Work request.
Once you find the line with "Task: Click the Merge readers green icon" in the entries below, print it and each line after it up to and including the line with "Viewport: 1024px width, 470px height.", exactly, without pictures.

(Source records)
──────────────────────────────
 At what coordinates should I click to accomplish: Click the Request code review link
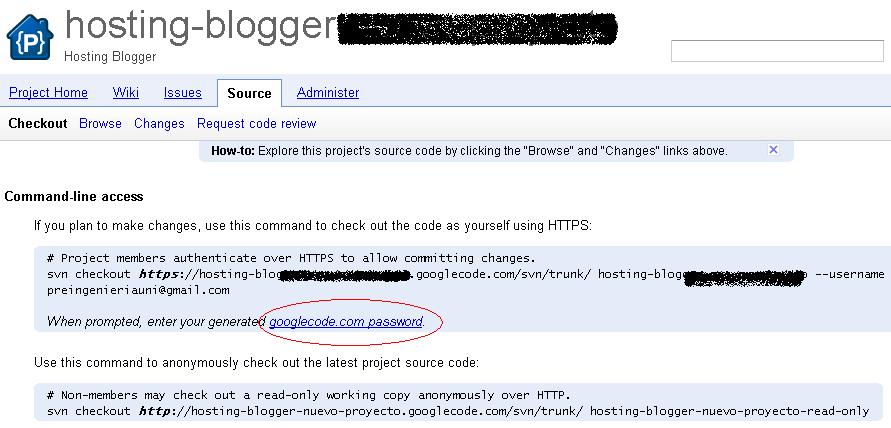256,123
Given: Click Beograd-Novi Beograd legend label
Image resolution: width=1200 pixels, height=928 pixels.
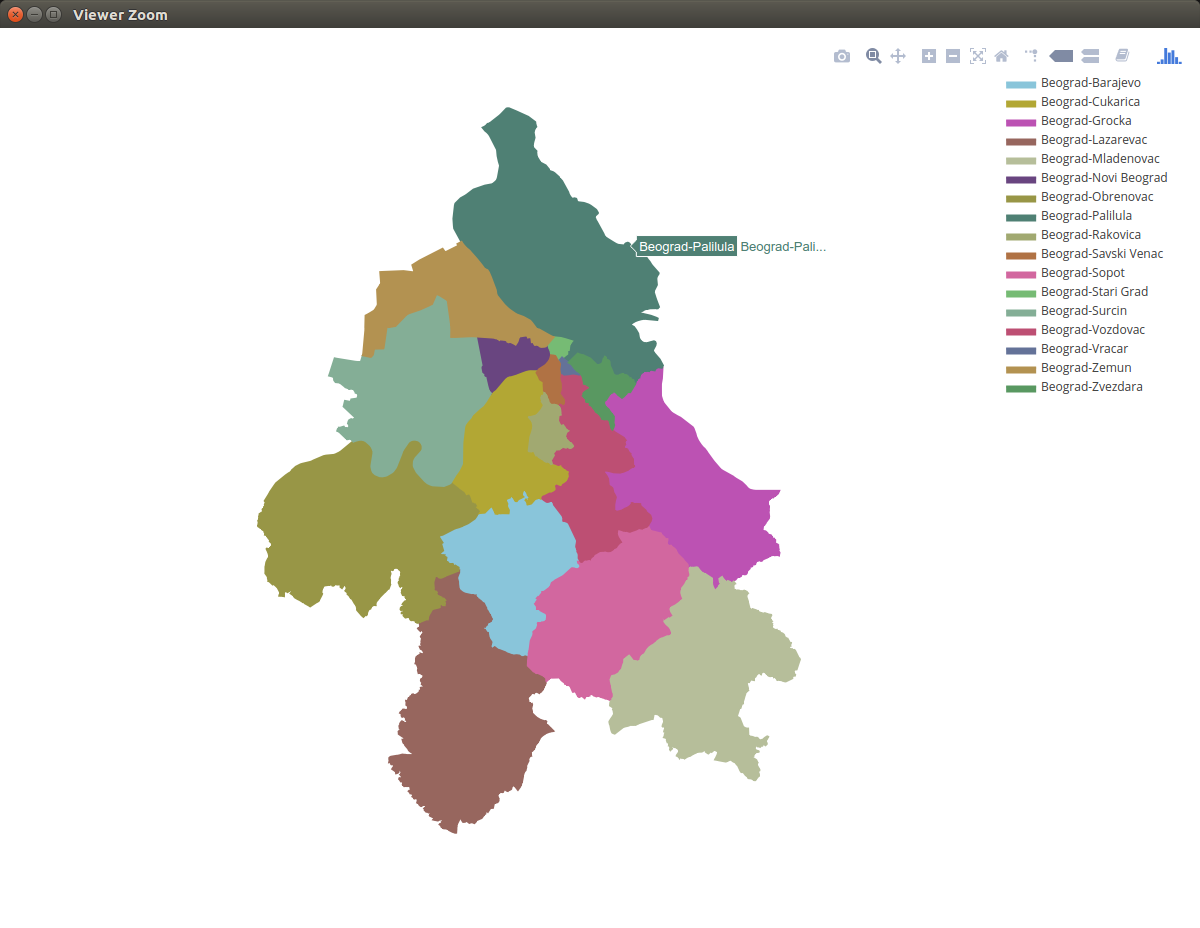Looking at the screenshot, I should pos(1103,178).
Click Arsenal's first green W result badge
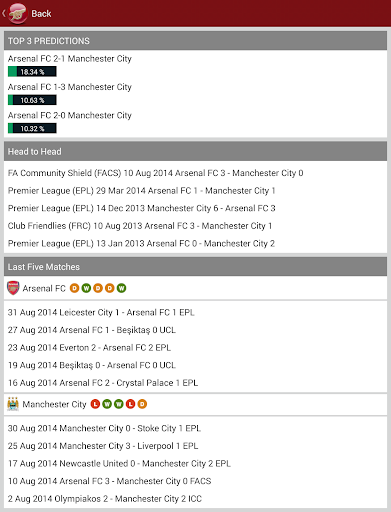This screenshot has height=512, width=391. [x=86, y=288]
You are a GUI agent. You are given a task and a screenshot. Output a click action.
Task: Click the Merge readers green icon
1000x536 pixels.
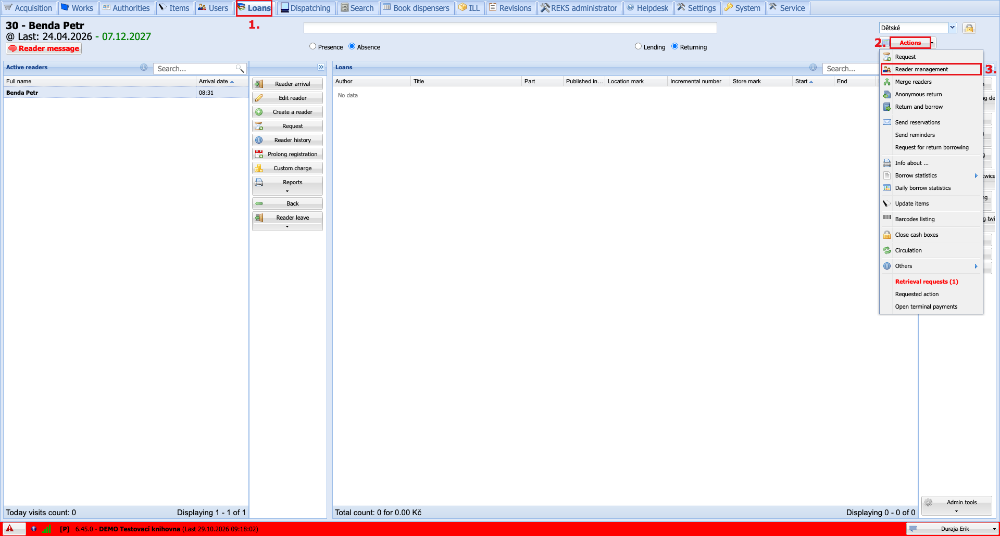[x=886, y=82]
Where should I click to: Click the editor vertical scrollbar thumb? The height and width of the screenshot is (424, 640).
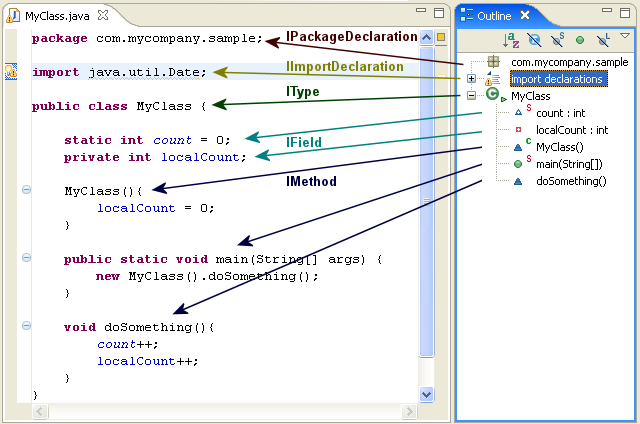pyautogui.click(x=427, y=202)
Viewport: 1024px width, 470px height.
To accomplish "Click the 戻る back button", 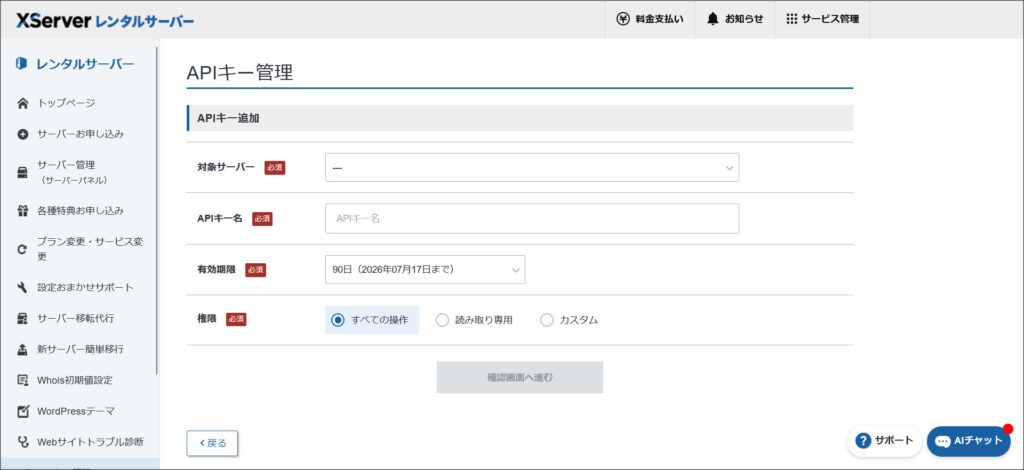I will 212,443.
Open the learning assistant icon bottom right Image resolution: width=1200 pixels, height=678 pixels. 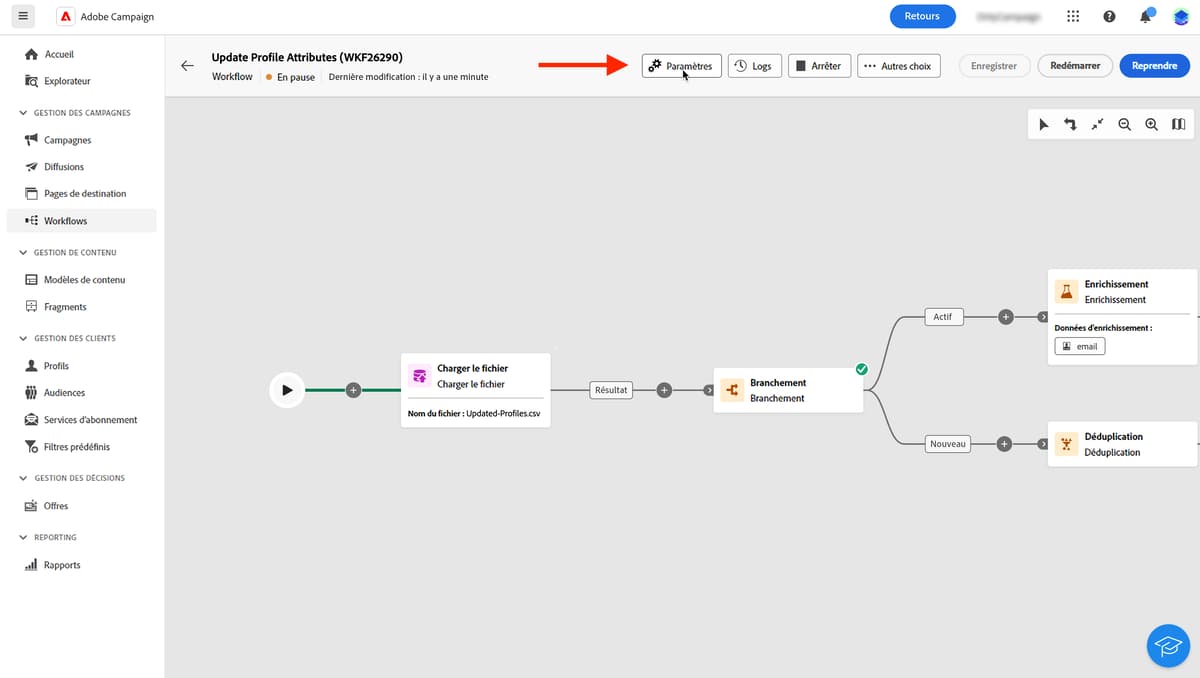(x=1168, y=645)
──────────────────────────────
Task result.
Task: Click the Merge readers green icon
1000x536 pixels.
[x=886, y=82]
Where should I click to: Click the editor vertical scrollbar thumb? The height and width of the screenshot is (424, 640).
pyautogui.click(x=427, y=202)
Viewport: 1024px width, 470px height.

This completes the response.